About this exercise
Nothing but an exact repeat of the entries below should appear in your answer.

Stored records
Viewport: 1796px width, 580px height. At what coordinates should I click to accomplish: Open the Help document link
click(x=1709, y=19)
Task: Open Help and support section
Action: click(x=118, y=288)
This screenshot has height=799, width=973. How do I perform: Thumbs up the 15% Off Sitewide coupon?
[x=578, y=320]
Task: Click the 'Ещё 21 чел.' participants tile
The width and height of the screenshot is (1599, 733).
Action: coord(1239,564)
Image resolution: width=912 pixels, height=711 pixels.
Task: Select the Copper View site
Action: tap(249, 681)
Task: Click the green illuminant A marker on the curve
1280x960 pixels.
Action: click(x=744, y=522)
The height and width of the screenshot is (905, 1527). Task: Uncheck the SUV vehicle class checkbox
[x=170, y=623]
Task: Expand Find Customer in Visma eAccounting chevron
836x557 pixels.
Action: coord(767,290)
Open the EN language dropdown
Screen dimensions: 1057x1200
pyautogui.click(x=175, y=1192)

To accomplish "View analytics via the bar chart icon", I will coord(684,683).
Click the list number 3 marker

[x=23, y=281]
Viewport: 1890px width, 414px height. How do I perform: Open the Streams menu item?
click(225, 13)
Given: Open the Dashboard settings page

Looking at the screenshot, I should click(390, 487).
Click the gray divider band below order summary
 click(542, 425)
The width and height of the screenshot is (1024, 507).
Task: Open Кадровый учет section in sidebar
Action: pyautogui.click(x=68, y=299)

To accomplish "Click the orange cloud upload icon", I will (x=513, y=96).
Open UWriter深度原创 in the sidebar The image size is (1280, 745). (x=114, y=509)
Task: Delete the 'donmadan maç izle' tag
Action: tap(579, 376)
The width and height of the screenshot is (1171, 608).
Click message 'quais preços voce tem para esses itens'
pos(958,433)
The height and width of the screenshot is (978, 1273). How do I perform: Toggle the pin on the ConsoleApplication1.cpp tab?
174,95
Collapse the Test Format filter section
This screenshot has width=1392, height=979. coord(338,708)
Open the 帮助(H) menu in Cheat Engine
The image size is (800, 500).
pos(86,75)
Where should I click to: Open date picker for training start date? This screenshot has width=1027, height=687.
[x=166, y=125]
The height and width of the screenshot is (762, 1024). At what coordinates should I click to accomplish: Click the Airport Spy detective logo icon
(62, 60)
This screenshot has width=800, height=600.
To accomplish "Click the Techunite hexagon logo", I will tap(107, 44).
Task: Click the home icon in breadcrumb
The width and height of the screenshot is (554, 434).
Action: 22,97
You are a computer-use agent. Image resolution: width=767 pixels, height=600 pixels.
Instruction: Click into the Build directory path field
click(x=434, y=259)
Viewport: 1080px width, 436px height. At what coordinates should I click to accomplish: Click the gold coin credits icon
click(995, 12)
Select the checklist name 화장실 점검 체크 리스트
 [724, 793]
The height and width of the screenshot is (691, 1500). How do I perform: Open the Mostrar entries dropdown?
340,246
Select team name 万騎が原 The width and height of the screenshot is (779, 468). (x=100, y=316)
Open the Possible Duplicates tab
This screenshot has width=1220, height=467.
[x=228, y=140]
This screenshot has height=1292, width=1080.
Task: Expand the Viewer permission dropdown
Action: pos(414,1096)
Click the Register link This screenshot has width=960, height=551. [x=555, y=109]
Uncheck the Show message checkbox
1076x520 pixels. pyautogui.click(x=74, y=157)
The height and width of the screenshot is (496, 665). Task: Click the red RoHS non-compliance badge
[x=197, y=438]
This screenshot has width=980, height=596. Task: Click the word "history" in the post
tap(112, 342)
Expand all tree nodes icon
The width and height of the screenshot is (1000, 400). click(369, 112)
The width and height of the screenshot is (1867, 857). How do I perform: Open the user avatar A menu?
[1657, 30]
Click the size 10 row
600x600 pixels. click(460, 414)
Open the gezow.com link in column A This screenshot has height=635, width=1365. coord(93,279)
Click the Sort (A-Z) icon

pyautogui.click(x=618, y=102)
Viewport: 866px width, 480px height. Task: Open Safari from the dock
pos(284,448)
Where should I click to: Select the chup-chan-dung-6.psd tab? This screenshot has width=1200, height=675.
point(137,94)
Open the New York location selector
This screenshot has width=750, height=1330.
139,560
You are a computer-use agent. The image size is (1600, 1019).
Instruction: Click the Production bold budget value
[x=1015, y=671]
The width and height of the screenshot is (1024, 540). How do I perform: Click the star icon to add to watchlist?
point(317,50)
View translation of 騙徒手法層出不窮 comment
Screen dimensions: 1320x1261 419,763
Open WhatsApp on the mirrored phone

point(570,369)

Solution
Viewport: 1796px width, 580px height. At what coordinates should I click to accomplish: Open the Help document link
click(x=1709, y=19)
Task: Open Help and support section
Action: click(x=118, y=288)
This screenshot has height=799, width=973. How do I perform: Thumbs up the 15% Off Sitewide coupon?
[x=578, y=320]
Task: Click the 'Ещё 21 чел.' participants tile
The width and height of the screenshot is (1599, 733).
Action: coord(1239,564)
Image resolution: width=912 pixels, height=711 pixels.
Task: Select the Copper View site
Action: tap(249, 681)
Task: Click the green illuminant A marker on the curve
1280x960 pixels.
Action: click(x=744, y=522)
The height and width of the screenshot is (905, 1527). Task: Uncheck the SUV vehicle class checkbox
[x=170, y=623]
Task: Expand Find Customer in Visma eAccounting chevron
836x557 pixels.
Action: coord(767,290)
Open the EN language dropdown
Screen dimensions: 1057x1200
pyautogui.click(x=175, y=1192)

To accomplish "View analytics via the bar chart icon", I will coord(684,683).
Click the list number 3 marker

[x=23, y=281]
Viewport: 1890px width, 414px height. How do I perform: Open the Streams menu item?
click(225, 13)
Given: Open the Dashboard settings page

Looking at the screenshot, I should click(390, 487).
Click the gray divider band below order summary
 click(542, 425)
The width and height of the screenshot is (1024, 507).
Task: Open Кадровый учет section in sidebar
Action: pyautogui.click(x=68, y=299)

To accomplish "Click the orange cloud upload icon", I will (x=513, y=96).
Open UWriter深度原创 in the sidebar The image size is (1280, 745). (x=114, y=509)
Task: Delete the 'donmadan maç izle' tag
Action: tap(579, 376)
The width and height of the screenshot is (1171, 608).
Click message 'quais preços voce tem para esses itens'
pos(958,433)
The height and width of the screenshot is (978, 1273). How do I perform: Toggle the pin on the ConsoleApplication1.cpp tab?
174,95
Collapse the Test Format filter section
This screenshot has width=1392, height=979. coord(338,708)
Open the 帮助(H) menu in Cheat Engine
The image size is (800, 500).
pos(86,75)
Where should I click to: Open date picker for training start date? This screenshot has width=1027, height=687.
[x=166, y=125]
The height and width of the screenshot is (762, 1024). At what coordinates should I click to accomplish: Click the Airport Spy detective logo icon
(62, 60)
This screenshot has width=800, height=600.
To accomplish "Click the Techunite hexagon logo", I will tap(107, 44).
Task: Click the home icon in breadcrumb
The width and height of the screenshot is (554, 434).
Action: 22,97
You are a computer-use agent. Image resolution: width=767 pixels, height=600 pixels.
Instruction: Click into the Build directory path field
click(x=434, y=259)
Viewport: 1080px width, 436px height. At what coordinates should I click to accomplish: Click the gold coin credits icon
click(995, 12)
Select the checklist name 화장실 점검 체크 리스트
 [724, 793]
The height and width of the screenshot is (691, 1500). How do I perform: Open the Mostrar entries dropdown?
340,246
Select team name 万騎が原 The width and height of the screenshot is (779, 468). (x=100, y=316)
Open the Possible Duplicates tab
This screenshot has width=1220, height=467.
[x=228, y=140]
This screenshot has height=1292, width=1080.
Task: Expand the Viewer permission dropdown
Action: pos(414,1096)
Click the Register link This screenshot has width=960, height=551. [x=555, y=109]
Uncheck the Show message checkbox
1076x520 pixels. pyautogui.click(x=74, y=157)
The height and width of the screenshot is (496, 665). Task: Click the red RoHS non-compliance badge
[x=197, y=438]
This screenshot has width=980, height=596. Task: Click the word "history" in the post
tap(112, 342)
Expand all tree nodes icon
The width and height of the screenshot is (1000, 400). click(369, 112)
The width and height of the screenshot is (1867, 857). How do I perform: Open the user avatar A menu?
[1657, 30]
Click the size 10 row
600x600 pixels. click(460, 414)
Open the gezow.com link in column A This screenshot has height=635, width=1365. coord(93,279)
Click the Sort (A-Z) icon

pyautogui.click(x=618, y=102)
Viewport: 866px width, 480px height. Task: Open Safari from the dock
pos(284,448)
Where should I click to: Select the chup-chan-dung-6.psd tab? This screenshot has width=1200, height=675.
point(137,94)
Open the New York location selector
This screenshot has width=750, height=1330.
139,560
You are a computer-use agent. The image size is (1600, 1019).
Instruction: Click the Production bold budget value
[x=1015, y=671]
The width and height of the screenshot is (1024, 540). How do I perform: Click the star icon to add to watchlist?
point(317,50)
View translation of 騙徒手法層出不窮 comment
Screen dimensions: 1320x1261 419,763
Open WhatsApp on the mirrored phone

point(570,369)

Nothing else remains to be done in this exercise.